US 11,965,864 B1
Quantitative source apportionment based on nontarget high-resolution mass spectrometry (HRMS) data of pollution source and pollution receptor
Weiling Sun, Beijing (CN); Yitao Lyu, Beijing (CN); Qian Chen, Beijing (CN); and Jinren Ni, Beijing (CN)
Assigned to Peking University, Beijing (CN)
Filed by Peking University, Beijing (CN)
Filed on Aug. 14, 2023, as Appl. No. 18/449,672.
Claims priority of application No. 202310422604.4 (CN), filed on Apr. 20, 2023.
Int. Cl. G01N 30/72 (2006.01); G01N 30/86 (2006.01); G16C 20/20 (2019.01); G01N 30/02 (2006.01)

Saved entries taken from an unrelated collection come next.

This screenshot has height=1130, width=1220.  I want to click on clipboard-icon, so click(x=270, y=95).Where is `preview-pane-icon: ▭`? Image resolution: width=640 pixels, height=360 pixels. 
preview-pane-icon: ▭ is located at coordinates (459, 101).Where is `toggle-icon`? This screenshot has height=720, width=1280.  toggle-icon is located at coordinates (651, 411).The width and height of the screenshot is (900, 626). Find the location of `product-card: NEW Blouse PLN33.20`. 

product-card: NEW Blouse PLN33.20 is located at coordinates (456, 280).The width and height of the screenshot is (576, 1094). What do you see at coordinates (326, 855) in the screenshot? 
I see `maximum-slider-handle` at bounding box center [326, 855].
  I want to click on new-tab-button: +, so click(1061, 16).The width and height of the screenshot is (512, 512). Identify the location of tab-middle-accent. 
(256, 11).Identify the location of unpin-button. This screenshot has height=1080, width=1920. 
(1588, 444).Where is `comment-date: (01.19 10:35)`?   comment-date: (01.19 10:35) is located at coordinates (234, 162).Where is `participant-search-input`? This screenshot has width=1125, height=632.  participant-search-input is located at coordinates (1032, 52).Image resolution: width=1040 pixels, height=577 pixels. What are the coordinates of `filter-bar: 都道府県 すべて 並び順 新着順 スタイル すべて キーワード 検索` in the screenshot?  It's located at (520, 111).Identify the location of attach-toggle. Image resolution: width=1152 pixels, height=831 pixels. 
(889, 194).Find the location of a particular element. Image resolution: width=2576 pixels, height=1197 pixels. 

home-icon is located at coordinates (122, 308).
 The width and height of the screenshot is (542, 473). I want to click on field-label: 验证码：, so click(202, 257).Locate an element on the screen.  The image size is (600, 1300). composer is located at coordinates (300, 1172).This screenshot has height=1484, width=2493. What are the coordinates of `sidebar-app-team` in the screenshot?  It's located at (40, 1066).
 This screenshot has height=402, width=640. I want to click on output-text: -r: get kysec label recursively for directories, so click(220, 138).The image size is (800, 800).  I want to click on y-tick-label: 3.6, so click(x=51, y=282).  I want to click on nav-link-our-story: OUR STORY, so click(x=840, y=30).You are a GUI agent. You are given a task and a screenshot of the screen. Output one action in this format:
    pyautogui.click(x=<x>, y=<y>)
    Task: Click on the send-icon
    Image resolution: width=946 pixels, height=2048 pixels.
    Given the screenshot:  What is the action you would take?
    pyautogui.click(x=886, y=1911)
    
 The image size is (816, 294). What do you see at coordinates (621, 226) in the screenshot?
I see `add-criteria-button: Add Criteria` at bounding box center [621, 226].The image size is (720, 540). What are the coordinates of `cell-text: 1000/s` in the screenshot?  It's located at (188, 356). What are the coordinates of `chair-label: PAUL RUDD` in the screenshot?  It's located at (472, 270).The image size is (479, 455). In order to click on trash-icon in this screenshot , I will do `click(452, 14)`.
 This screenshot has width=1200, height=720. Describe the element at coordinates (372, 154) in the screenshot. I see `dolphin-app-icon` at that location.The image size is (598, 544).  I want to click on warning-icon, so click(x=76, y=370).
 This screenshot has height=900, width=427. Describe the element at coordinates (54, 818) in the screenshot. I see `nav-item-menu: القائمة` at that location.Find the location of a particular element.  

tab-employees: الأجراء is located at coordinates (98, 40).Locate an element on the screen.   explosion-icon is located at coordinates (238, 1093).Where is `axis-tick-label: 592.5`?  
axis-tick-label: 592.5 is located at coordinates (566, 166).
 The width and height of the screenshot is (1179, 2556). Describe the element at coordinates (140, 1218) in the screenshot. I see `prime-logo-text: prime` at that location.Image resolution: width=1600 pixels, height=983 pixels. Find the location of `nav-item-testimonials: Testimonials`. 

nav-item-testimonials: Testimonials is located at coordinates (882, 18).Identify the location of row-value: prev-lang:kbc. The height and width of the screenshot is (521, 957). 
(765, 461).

CPC G01N 30/7206 (2013.01) [G01N 30/8631 (2013.01); G16C 20/20 (2019.02); G01N 2030/025 (2013.01)] 5 Claims
OG exemplary drawing
 
1. A quantitative source apportionment method based on nontarget high-resolution mass spectrometry (HRMS) data of pollution sources and pollution receptors, comprising:
step 1: acquiring samples of pollution sources and pollution receptors, and pre-processing the samples to extract trace organic pollutants;
step 2: acquiring nontarget HRMS data of the samples obtained in step 1;
step 3: performing data pre-processing on raw HRMS data obtained through nontarget analysis in step 2 to obtain a HRMS dataset comprising a mass-to-charge ratio, a retention time, and a peak area of substances;
step 4: determining source-sink relationship information based on positions of the pollution sources and the pollution receptors, taking each remaining sample other than a background sample and the samples of the pollution source as a sink sample, one sink sample corresponding to one group, and determining source samples of each sink sample;
step 5: constructing, based on the source-sink relationship information obtained in step 4 and the HRMS dataset obtained in step 3, an input matrix for each group of sink sample, and standardizing mass spectrometry data in the input matrix, comprising:
constructing a sink sample vector and a source sample vector for each group based on the mass spectrometry data obtained in step 3, representing a single sink sample by using a vector x, wherein a formula of x is x=(x1, . . . , xj, . . . , xN), xj represents a signal intensity of a j-th substance, N represents the number of all substance types in the HRMS dataset obtained in step 3; and representing a known source sample i of the sink sample x by using a vector yi, wherein a formula of yi is yi=yi1, . . . , yij, . . . , yiN, yij represents a signal intensity of a j-th substance in the source sample i and 1≤i≤K, K represents the number of all known source samples of the sink sample x, and the sink sample x comprises a unknown source sample, that is a K+1-th source sample; and
constructing the input matrix (xT, y1T, y2T, . . . , yKT), where in a situation that the input matrix has a missing value, populating a value 0 into the input matrix; and standardizing the input matrix, comprising performing z-score standardization, a [0,1] standardization or a standardization of maximum and minimum values to obtain a standardized input matrix; and
step 6: adopting an expectation-maximization method or a Bayesian method to quantitatively calculate contribution of each source sample based on the standardized input matrix, comprising one of:
substituting the vector x of the sink sample and the vector yi of the source sample i in the expectation-maximization method, comprising randomly assigning a value for contribution αi of the sink sample x, and substituting the input matrix (xT, y1T, y2T, . . . , yKT) in the expectation-maximization method to iterate the contribution αi until convergence or reaching a maximum number of iterations; or
substituting the vector x of the sink sample and the vector yi of the source sample i in the Bayesian method, comprising initializing the contribution αi by using a random source environment assignment, iteratively calculating the contribution αi to update each vector according to a conditional distribution, and calculating a posterior probability until convergence or reaching the maximum number of iterations;
wherein the quantitative source apportionment method further comprises: sending the contribution of each pollution source obtained from the step 6 to a sewage treatment manager, and developing, according to the contribution of each source, a sewage treatment scheme by the sewage treatment manager to perform sewage treatment, to enhance sewage treatment plant efficacy.